Module tf.about.annotate

Manual Annotation

Named Entity Recognition is a task for which automated tools exist. But in a smallish, well-known corpus, such tools tend to create more noise than signal. If you know which names to expect and in what forms they occur in the corpus, it might be easier to mark them by hand.

TF contains a tool to help you with that. The basic thing it does is to find all occurrences of a pattern you specify, and then assign an identifier and a kind to all those occurrences.

For example, it finds all Ernesto di Nassau occurrences and it assigns identity ernesto.di.nassau and kind PER to them.

There are two interfaces. One runs inside the TF browser, and it enables you to search and mark repeatedly, to apply additions and deletions of named entities to restricted sets of occurrences, so that you can make individual exceptions to the rules.

The other is an API, that you can call, typically from inside a Jupyter notebook, by which you can automate things to the next level. You can prepare a spreadsheet with entities and surface forms and have the tool execute that spreadsheet against the corpus.

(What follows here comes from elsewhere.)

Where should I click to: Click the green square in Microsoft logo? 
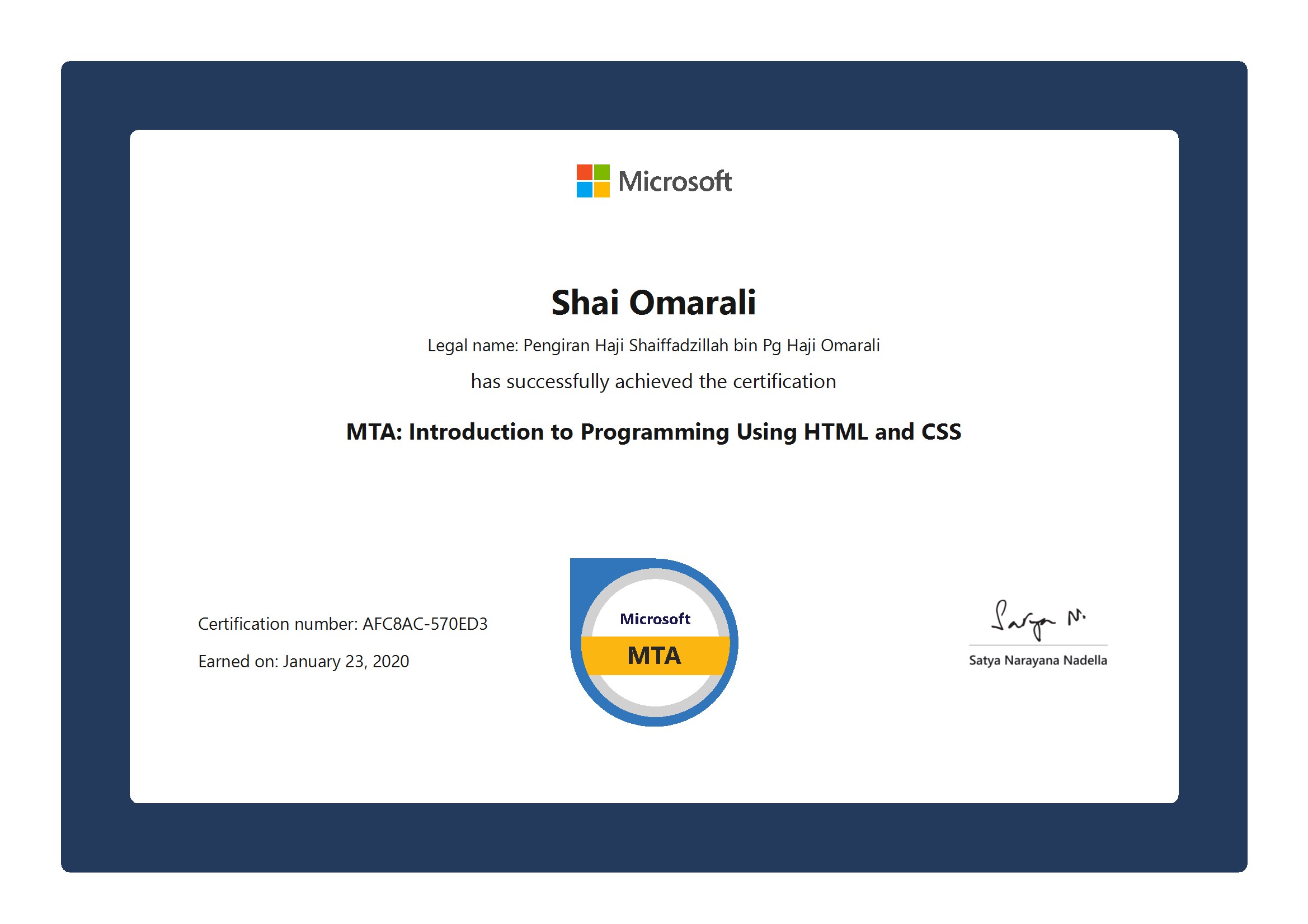[602, 171]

Here is what the browser interface looks like:

browser

Work-in-progress

This is a tool where you can add entity annotations to a corpus. These annotations consist of a new nodes of a new type (ent, or entity) and features that give information about those nodes.

Supported corpora

This tool is being developed against the HuygensING/suriano corpus. Yet it is meant to be usable for all TF corpora. No corpus knowledge is baked in. If corpus specifics are needed, it will be fetched from the already present TF configuration of that corpus. And where that is not sufficient, details are put in ner/config.yaml, which can be put next to the corpus.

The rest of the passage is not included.